Migrate nodes to containerd 2


Google Kubernetes Engine (GKE) clusters use containerd node images with all worker nodes that run version 1.24 and later. The worker nodes use a specific version of containerd, based on the GKE version:

  • Nodes that run GKE 1.32 or earlier, with containerd node images, use containerd 1.7 or earlier versions.
  • Nodes that run GKE 1.33 use containerd 2.0.

When GKE nodes are upgraded from 1.32 to 1.33, the nodes migrate from using containerd 1.7 to the new major version, containerd 2.0. You can't change which containerd version a GKE version uses.

You can skip reading this page if you know that your workloads run as expected on containerd 2.

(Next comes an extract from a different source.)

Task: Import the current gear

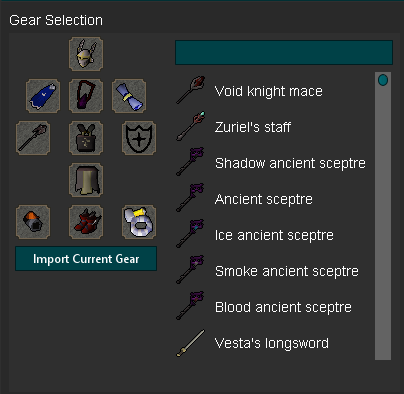Action: (x=86, y=259)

How GKE is transitioning to containerd 2

Review the following timeline to understand how GKE is transitioning existing clusters to use containerd 2:

  • With minor version 1.32, GKE uses containerd 1.7. containerd 1.7 deprecated both Docker Schema 1 images and the Container Runtime Interface (CRI) v1alpha2 API. To learn about other features deprecated in earlier versions, see Deprecated config properties.
  • With minor version 1.33, GKE uses containerd 2.0, which removes support for Docker Schema 1 images and the CRI v1alpha2 API.
  • The following containerd config properties in the CRI plugin are deprecated and will be removed in containerd 2.2, with a GKE version yet to be announced: registry.auths, registry.configs, registry.mirrors. registry.configs.tls, however, was already removed in containerd 2.0.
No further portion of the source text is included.